- Egyptian name: N(j) kꜣ.w Rꜥ
| r a n | kA |
- Tenure: c. 2530 BC
- Burial: Giza, Giza Governorate, Egypt
- Spouse: Nikanebti
- Father: Possibly Khafre
- Mother: Persenet
- Children: Nikaure; Hetepheres; Ka-en-nebti-wer;

= Nikaure =

Ancient Egyptian prince and vizier

Nikaure was an ancient Egyptian prince and vizier during the 4th Dynasty, likely under Menkaure. His titles include king's eldest son of his body (sA-nswt n Xt=f), as well as chief justice and vizier (smsw tAjtj sAb TAtj).

==Family==
Nikaure was a son of Queen Persenet and may have been a son of King Khafre. His wife was named Nikanebti. She was a priestess of Hathor, Mistress of the Sycamore in all her places.

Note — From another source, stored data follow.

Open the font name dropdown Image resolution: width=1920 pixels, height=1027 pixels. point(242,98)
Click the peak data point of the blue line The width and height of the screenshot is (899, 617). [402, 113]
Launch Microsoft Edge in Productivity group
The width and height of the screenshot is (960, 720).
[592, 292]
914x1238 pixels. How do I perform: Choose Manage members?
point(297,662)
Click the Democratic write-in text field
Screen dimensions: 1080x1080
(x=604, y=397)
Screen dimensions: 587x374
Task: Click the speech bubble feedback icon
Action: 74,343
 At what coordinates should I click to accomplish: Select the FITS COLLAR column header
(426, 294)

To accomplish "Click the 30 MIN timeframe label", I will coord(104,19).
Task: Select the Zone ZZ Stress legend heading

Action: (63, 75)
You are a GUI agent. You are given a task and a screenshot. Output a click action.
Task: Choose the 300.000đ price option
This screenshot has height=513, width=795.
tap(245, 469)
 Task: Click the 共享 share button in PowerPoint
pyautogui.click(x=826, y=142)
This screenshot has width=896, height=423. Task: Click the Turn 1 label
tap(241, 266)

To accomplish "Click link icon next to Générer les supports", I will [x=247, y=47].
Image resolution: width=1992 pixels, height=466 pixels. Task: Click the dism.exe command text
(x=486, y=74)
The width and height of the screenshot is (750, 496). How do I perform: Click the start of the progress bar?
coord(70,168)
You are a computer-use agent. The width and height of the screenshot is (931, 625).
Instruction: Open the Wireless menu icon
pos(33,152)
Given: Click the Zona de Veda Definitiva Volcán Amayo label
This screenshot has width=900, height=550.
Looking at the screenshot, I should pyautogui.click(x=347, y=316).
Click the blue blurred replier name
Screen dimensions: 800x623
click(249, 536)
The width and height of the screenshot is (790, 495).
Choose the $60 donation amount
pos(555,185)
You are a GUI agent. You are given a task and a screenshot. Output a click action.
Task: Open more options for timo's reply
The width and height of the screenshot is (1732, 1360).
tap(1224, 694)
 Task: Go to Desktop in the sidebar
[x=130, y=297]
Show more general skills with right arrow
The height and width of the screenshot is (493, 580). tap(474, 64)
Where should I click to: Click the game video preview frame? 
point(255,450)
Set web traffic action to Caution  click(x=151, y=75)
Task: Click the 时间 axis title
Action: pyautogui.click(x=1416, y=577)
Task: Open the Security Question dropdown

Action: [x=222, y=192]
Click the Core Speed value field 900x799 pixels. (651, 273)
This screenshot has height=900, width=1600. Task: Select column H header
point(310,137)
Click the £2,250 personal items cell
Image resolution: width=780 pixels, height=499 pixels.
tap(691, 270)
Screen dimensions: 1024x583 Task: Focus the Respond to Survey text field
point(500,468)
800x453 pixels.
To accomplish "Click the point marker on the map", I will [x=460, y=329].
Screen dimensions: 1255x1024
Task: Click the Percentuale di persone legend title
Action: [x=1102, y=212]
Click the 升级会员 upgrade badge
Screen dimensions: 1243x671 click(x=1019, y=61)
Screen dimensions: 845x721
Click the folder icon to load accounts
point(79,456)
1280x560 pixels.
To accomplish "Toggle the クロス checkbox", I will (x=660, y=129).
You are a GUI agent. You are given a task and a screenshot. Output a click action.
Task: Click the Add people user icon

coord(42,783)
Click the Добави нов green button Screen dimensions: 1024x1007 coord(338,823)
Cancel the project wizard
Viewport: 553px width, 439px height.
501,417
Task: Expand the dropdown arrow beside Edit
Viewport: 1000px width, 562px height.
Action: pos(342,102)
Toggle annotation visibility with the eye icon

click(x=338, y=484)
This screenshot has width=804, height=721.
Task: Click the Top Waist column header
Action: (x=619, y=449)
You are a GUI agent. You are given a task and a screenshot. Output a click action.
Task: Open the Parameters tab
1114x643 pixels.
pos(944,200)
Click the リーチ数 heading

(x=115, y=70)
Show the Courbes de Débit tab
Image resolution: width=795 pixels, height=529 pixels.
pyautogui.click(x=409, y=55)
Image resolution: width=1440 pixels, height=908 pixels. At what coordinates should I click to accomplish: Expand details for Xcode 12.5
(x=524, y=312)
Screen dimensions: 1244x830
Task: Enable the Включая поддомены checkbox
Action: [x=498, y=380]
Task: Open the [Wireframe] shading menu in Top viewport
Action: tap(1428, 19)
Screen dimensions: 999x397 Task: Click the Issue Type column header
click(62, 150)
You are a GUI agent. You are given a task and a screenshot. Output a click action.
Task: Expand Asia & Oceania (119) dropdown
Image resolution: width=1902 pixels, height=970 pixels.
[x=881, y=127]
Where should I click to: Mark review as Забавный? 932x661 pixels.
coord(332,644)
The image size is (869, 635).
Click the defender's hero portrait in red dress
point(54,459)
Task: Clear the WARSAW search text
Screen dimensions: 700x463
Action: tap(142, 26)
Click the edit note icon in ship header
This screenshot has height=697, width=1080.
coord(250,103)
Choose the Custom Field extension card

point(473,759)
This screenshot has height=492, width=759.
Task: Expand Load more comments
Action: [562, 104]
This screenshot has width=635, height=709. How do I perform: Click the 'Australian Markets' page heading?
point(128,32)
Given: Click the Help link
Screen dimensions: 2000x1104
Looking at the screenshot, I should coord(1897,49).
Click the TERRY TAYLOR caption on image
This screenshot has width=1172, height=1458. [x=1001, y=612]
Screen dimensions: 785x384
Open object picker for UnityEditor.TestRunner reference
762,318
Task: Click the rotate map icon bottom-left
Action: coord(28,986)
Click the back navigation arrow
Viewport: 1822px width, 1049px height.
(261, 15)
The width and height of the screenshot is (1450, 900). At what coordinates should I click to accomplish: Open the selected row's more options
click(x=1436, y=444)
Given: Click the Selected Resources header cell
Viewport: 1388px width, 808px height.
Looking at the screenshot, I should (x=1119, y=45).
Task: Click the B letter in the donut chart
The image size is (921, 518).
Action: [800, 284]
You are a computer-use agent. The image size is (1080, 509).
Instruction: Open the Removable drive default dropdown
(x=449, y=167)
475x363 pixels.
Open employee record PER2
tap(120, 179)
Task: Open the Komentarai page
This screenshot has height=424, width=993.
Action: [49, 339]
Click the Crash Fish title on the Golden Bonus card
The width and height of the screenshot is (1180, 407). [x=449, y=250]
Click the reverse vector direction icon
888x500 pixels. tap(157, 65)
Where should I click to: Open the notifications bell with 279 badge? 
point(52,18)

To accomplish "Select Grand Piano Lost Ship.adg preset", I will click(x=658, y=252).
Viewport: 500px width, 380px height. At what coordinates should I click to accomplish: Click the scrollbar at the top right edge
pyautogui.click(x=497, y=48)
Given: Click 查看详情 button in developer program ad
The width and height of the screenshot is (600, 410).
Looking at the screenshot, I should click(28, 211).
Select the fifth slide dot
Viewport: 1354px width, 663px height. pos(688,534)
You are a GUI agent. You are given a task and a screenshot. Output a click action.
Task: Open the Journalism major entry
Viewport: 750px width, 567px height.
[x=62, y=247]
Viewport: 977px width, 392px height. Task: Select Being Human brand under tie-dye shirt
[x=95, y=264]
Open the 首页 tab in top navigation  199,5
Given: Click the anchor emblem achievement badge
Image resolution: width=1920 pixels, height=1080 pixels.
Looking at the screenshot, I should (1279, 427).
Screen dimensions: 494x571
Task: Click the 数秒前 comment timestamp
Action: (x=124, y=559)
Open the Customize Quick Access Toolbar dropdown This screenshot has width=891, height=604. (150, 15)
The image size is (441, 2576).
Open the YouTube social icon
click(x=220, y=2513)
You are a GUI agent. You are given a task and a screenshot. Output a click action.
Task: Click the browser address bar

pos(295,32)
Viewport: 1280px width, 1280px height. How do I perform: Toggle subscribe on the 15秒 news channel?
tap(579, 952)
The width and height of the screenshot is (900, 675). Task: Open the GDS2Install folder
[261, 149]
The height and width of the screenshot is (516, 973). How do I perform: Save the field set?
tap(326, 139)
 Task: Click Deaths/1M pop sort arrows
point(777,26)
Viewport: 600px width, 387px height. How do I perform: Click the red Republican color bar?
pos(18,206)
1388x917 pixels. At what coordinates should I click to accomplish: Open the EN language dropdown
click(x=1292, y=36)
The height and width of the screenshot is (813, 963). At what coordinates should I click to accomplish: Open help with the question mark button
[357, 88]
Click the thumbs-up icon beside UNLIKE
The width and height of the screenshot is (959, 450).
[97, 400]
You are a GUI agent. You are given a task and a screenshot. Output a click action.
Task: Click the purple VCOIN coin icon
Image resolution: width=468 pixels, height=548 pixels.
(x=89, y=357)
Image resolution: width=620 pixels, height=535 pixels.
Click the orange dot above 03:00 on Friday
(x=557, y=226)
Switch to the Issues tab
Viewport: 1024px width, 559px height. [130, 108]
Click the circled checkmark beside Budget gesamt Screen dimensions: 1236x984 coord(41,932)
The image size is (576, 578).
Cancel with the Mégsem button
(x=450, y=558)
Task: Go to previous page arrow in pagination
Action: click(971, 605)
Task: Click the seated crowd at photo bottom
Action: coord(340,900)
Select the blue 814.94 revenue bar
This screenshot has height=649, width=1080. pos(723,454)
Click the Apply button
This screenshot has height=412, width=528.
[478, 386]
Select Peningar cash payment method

In Nikaure's tomb, a will outlining his legacy is preserved. The will is dated to the "year of the twelfth occurrence of the numbering of large and small cattle (year 24 of Khafre). Nikaure leaves property to his wife Nikanebti, his son Nikaure, his daughter Hetepheres, and his son Ka-en-nebti-wer. The property that would have gone to a (presumably) deceased daughter reverts to Nikaure's wife Nikanebti.

==Tomb==
Nikaure's tomb is LG 87 in Giza using the numbering introduced by Karl Lepsius. It is also given the designation G 8158, and is located in the Central Field which is part of the Giza Necropolis.